The report goes on to say that there was substantial variation in the commercial-to-MA price ratio. Commercial and MA prices were exactly the same between 3.7% and 6.6% of the time, depending on the service (4.8% for surgery and medicine, 5.3% for imaging, 6.6% for laboratory tests, and 3.7% for ED visits).

However, in many cases, the ratio substantially exceeded 1.0. Commercial prices were more than five times higher than MA prices 6.5%–27.2% of the time (6.5% of the time for surgery and medicine, 23.1% for imaging, 27.2% for laboratory tests, and 13.8% for ED visits).

There was also substantial variation in the commercial-to-MA price ratio across states. Although the median ratio in several states (the lowest of the six quantiles) was just below or above 1.0, it was substantially above 1.0, or even 2.0, in all other states. The median ratio was highest in Delaware (5.1), South Carolina (4.2), and Washington, D.C. (3.1), and was high in many of the most populous states (including 2.8 in California, 2.5 in Texas, and 2.7 in Florida). The ratio was generally highest in the Southeast and lowest in the Pacific Northwest and Midwest.

All of the major insurers generally had median price ratios above 2.0 for most or all service categories, with the exception of Centene. Kaiser Permanente generally had the highest median ratios, which were as high as 3.7 and 4.1 for imaging and laboratory tests, respectively. Other insurers (that is, not the major national insurers) had median price ratios below 2.0. Median ratios were generally consistent in magnitude within a service category.
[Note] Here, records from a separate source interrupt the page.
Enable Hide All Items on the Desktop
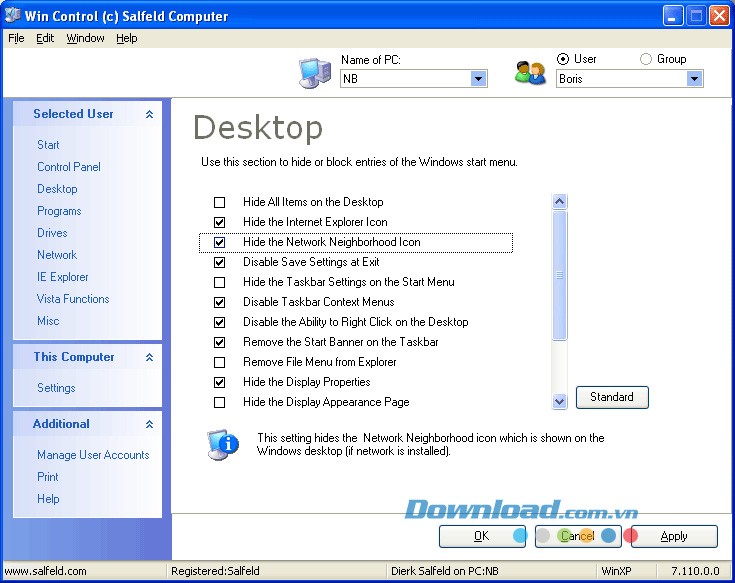 [220, 202]
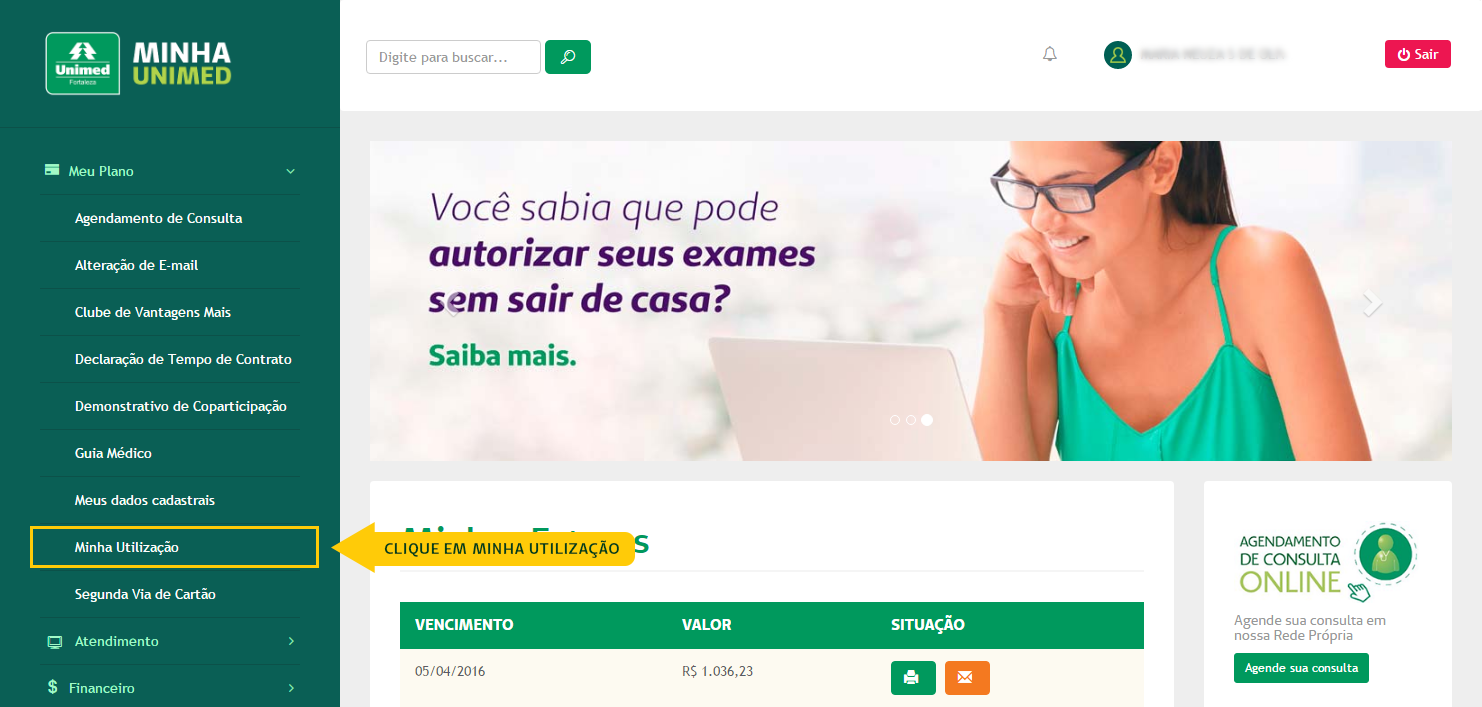Image resolution: width=1482 pixels, height=707 pixels.
Task: Click Agende sua consulta button
Action: tap(1301, 668)
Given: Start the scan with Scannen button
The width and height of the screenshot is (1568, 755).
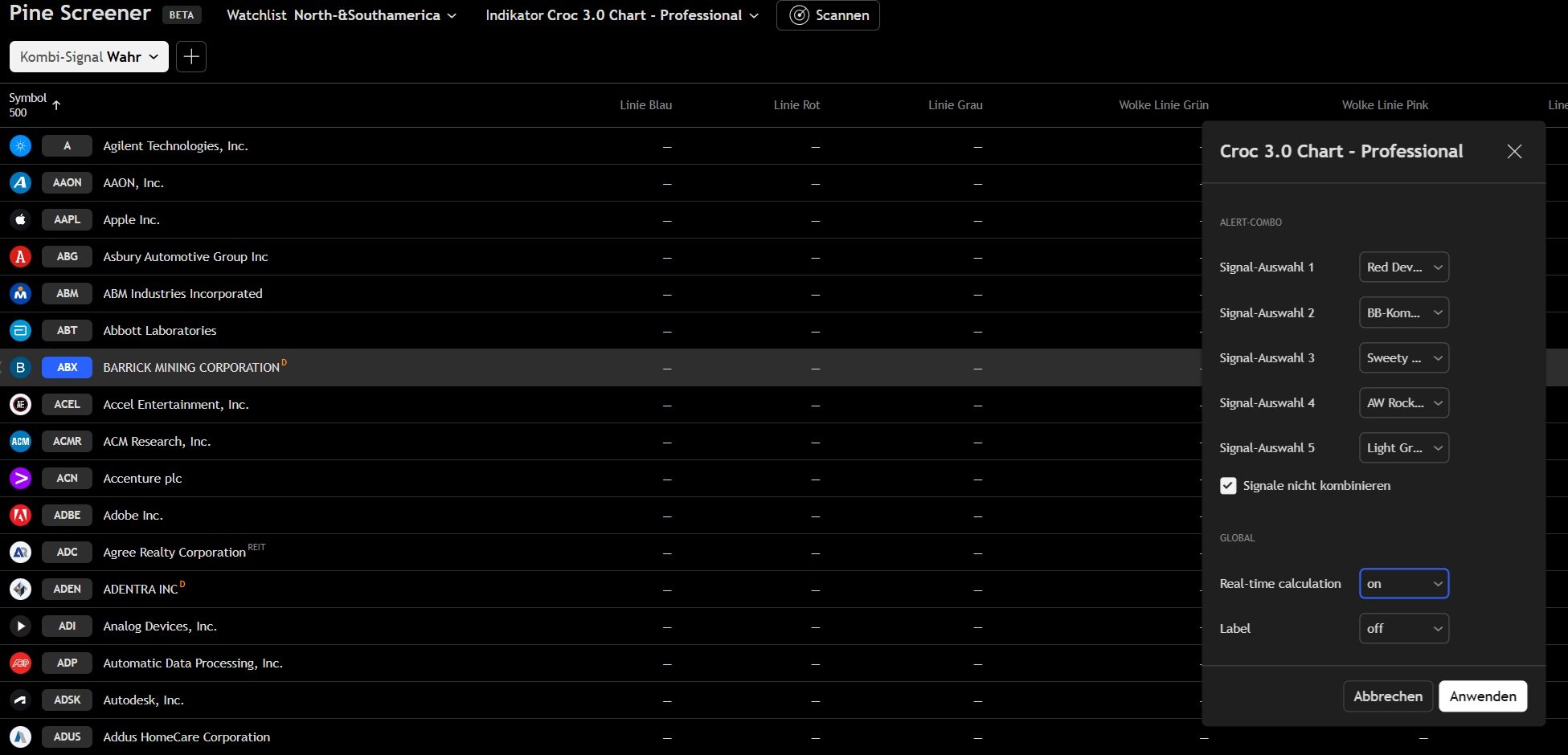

The large national insurers had greater price ratios compared with other insurers. Kaiser Permanente had 0.75 higher ratios (SE: 0.03), followed by Aetna (0.38 higher; SE: 0.01), Humana (0.34 higher; SE: 0.01), UnitedHealthcare (0.23 higher; SE: 0.01), BCBS/Anthem (0.17 higher; SE: 0.01), Centene (0.16 higher; SE: 0.02), and Cigna (0.11 higher; SE: 0.01).

Greater insurer market concentration was associated with modestly lower ratios. The report notes that commercial prices were most likely to be exactly equal to MA prices for laboratory tests, at rural and public hospitals, at insurers other than the large national insurers, and in more concentrated insurance markets.

The report concludes that high commercial prices are ultimately passed on to employees and their dependents in the form of lower wages, higher premiums, and higher out-of-pocket expenditures. The large price gap between commercial and MA prices within an insurer reveals the pricing consequences of differing incentives across markets.

Read more: Beyond the numbers: Why price transparency isn’t the whole story

Out-of-network price benchmarking through government regulation, competition with Medicare fee-for-service, and the fact that insurers actually bear risk in the MA market may drive down prices in MA. In contrast, in the commercial market, self-insured employers are largely the ones bearing risk and paying the higher prices.